┏━━

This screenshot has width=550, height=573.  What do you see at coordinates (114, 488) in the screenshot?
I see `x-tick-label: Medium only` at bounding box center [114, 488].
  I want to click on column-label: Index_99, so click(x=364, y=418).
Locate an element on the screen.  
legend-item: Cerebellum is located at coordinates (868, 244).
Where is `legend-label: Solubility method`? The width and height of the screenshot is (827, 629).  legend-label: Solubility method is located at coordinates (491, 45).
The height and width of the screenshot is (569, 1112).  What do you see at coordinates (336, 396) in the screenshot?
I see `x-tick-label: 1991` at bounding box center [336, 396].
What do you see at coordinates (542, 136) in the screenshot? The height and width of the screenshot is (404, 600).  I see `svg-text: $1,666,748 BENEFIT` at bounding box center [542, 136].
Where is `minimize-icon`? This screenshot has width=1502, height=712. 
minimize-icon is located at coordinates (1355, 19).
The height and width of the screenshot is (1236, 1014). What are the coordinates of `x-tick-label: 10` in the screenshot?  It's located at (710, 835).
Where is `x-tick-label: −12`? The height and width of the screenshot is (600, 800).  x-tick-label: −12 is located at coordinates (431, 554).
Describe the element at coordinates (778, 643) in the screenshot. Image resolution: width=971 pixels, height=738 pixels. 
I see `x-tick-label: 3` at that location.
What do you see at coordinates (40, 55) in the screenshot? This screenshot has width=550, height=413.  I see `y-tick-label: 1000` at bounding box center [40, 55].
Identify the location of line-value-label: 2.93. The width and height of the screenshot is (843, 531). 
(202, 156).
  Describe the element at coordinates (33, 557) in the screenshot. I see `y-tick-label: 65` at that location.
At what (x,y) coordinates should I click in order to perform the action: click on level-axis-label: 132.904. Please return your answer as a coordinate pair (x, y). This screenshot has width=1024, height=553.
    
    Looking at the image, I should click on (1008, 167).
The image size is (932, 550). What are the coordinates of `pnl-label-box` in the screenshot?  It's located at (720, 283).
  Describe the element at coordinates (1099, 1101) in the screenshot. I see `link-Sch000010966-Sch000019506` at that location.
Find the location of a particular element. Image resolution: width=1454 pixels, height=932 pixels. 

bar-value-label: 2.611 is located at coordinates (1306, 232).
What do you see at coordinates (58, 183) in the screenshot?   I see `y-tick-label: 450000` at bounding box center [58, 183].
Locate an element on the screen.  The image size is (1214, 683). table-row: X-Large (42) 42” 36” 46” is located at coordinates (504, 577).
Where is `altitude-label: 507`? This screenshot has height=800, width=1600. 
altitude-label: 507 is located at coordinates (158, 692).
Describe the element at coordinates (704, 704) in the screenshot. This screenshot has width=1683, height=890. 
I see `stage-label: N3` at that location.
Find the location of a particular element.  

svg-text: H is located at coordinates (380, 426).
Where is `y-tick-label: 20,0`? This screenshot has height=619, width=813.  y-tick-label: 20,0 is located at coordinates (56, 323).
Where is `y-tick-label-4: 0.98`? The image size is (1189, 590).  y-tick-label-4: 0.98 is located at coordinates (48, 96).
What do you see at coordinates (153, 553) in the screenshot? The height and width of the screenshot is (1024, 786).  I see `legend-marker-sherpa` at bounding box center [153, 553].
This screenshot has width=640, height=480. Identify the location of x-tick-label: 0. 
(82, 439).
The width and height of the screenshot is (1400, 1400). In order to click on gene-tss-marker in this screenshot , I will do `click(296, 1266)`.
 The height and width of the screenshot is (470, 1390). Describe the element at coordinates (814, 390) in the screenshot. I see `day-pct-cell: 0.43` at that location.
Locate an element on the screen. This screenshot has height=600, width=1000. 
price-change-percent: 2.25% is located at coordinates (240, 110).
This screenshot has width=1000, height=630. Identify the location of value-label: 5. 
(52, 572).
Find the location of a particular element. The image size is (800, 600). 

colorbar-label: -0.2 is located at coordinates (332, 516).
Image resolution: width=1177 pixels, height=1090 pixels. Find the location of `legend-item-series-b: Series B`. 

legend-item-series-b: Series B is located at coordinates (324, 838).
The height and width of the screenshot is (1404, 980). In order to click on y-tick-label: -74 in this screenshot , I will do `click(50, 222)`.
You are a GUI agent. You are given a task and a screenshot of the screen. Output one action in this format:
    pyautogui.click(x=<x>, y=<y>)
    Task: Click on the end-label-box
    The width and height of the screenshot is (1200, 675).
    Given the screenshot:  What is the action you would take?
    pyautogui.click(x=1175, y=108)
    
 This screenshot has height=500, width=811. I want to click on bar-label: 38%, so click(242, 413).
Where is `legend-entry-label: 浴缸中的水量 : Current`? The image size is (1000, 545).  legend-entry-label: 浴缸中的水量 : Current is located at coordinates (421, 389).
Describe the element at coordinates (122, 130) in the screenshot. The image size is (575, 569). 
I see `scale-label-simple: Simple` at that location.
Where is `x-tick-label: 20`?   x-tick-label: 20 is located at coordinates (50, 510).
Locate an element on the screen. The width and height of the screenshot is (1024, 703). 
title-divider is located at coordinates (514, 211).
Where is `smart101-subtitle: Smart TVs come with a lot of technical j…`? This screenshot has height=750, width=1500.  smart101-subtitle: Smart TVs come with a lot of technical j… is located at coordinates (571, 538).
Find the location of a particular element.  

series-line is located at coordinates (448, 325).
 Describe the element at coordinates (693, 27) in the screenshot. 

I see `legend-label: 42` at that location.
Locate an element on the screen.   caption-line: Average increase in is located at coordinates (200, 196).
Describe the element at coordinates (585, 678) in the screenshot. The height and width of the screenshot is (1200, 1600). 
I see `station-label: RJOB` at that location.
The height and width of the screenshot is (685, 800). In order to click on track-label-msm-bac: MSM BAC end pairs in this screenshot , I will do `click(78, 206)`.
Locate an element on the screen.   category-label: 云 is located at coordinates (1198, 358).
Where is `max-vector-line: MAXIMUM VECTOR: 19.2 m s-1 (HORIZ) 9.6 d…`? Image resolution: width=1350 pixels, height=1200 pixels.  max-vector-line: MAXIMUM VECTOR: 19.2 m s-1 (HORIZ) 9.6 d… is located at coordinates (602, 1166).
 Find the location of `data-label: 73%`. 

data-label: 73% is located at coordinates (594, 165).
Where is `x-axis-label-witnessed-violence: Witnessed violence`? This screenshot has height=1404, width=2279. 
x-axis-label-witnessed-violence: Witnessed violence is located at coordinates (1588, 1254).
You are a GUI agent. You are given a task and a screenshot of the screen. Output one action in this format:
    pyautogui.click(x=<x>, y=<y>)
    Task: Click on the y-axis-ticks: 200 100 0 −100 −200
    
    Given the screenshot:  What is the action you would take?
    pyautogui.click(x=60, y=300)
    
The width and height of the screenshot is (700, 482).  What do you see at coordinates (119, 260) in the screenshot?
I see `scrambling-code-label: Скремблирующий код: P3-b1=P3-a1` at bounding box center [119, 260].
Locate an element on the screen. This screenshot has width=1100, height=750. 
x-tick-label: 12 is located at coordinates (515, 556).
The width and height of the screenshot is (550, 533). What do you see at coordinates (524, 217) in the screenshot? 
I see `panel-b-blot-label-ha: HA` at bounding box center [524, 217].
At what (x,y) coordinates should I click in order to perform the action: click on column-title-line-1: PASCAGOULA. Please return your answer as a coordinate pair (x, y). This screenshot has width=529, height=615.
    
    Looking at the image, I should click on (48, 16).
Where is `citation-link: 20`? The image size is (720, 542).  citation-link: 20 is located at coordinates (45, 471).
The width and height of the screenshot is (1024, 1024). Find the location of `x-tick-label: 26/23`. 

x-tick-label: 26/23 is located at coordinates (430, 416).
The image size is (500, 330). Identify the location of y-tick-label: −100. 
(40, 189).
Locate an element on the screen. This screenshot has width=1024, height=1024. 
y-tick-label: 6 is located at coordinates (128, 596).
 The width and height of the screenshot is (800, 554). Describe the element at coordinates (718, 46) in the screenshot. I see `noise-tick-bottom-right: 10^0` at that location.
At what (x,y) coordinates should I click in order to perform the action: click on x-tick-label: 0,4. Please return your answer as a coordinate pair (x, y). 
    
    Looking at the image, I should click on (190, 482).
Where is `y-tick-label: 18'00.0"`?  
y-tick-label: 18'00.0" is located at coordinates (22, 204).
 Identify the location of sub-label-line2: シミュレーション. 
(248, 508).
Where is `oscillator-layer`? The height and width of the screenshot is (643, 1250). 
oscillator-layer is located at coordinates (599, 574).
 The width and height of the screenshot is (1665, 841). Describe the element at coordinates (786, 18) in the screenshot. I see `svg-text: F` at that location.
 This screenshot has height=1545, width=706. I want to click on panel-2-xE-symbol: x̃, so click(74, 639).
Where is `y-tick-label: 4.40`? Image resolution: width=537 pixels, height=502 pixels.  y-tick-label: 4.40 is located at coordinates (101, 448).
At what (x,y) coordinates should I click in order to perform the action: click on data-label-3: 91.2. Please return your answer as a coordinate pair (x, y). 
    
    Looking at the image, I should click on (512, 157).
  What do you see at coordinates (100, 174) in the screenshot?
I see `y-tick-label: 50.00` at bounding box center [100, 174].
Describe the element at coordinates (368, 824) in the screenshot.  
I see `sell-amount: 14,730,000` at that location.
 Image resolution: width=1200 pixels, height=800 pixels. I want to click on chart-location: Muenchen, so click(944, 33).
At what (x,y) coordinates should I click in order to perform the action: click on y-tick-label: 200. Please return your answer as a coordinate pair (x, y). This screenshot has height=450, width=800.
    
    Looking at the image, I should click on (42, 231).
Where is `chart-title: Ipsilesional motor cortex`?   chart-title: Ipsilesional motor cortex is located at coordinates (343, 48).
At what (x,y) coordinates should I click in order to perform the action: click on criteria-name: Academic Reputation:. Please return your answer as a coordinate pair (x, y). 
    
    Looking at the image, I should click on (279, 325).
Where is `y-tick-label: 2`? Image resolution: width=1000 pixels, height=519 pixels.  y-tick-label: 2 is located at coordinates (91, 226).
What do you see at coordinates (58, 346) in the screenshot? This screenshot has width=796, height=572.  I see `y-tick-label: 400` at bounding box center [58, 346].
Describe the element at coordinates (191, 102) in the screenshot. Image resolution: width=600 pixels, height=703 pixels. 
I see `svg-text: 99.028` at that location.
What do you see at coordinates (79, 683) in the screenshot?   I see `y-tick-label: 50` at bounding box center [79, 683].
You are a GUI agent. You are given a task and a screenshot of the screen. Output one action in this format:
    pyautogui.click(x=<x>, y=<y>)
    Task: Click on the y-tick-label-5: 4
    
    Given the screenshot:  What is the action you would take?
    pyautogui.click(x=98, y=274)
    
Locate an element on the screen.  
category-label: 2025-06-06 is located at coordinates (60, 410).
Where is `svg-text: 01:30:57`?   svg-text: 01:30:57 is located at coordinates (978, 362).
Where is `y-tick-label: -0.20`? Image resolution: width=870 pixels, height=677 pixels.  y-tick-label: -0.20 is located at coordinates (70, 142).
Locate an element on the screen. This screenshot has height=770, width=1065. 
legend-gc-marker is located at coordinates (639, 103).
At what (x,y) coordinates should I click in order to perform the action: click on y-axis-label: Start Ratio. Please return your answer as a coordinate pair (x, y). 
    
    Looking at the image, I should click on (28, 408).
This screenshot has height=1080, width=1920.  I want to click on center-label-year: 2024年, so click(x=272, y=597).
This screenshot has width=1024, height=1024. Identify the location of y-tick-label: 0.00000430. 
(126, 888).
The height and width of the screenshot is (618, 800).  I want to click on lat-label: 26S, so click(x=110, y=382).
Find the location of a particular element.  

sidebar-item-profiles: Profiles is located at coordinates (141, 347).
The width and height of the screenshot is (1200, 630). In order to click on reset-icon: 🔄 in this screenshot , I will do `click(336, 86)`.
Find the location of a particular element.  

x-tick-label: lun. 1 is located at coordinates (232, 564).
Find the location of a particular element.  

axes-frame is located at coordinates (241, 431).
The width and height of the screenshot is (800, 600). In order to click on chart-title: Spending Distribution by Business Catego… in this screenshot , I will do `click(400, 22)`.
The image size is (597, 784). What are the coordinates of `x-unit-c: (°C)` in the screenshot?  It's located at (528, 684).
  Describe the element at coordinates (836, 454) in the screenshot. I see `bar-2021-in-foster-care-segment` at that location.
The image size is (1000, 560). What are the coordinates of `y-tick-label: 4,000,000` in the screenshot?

┗━━

▸ **YOUR TASK**: Rewrite the lines between the line holding "coordinates (431, 554)." and the line holding "coordinates (504, 577).", inclusive, as a numbered list, omitting any blank lines.

▸ **REPLY TO THE TASK**:
1. Where is `x-tick-label: −12`? The height and width of the screenshot is (600, 800).  x-tick-label: −12 is located at coordinates (431, 554).
2. Describe the element at coordinates (778, 643) in the screenshot. Image resolution: width=971 pixels, height=738 pixels. 
3. I see `x-tick-label: 3` at that location.
4. What do you see at coordinates (40, 55) in the screenshot? This screenshot has width=550, height=413.  I see `y-tick-label: 1000` at bounding box center [40, 55].
5. Identify the location of line-value-label: 2.93. The width and height of the screenshot is (843, 531). 
6. (202, 156).
7.   Describe the element at coordinates (33, 557) in the screenshot. I see `y-tick-label: 65` at that location.
8. At what (x,y) coordinates should I click in order to perform the action: click on level-axis-label: 132.904. Please return your answer as a coordinate pair (x, y). This screenshot has width=1024, height=553.
9.     Looking at the image, I should click on (1008, 167).
10. The image size is (932, 550). What are the coordinates of `pnl-label-box` in the screenshot?  It's located at (720, 283).
11.   Describe the element at coordinates (1099, 1101) in the screenshot. I see `link-Sch000010966-Sch000019506` at that location.
12. Find the location of a particular element. Image resolution: width=1454 pixels, height=932 pixels. 
13. bar-value-label: 2.611 is located at coordinates (1306, 232).
14. What do you see at coordinates (58, 183) in the screenshot?   I see `y-tick-label: 450000` at bounding box center [58, 183].
15. Locate an element on the screen.  The image size is (1214, 683). table-row: X-Large (42) 42” 36” 46” is located at coordinates (504, 577).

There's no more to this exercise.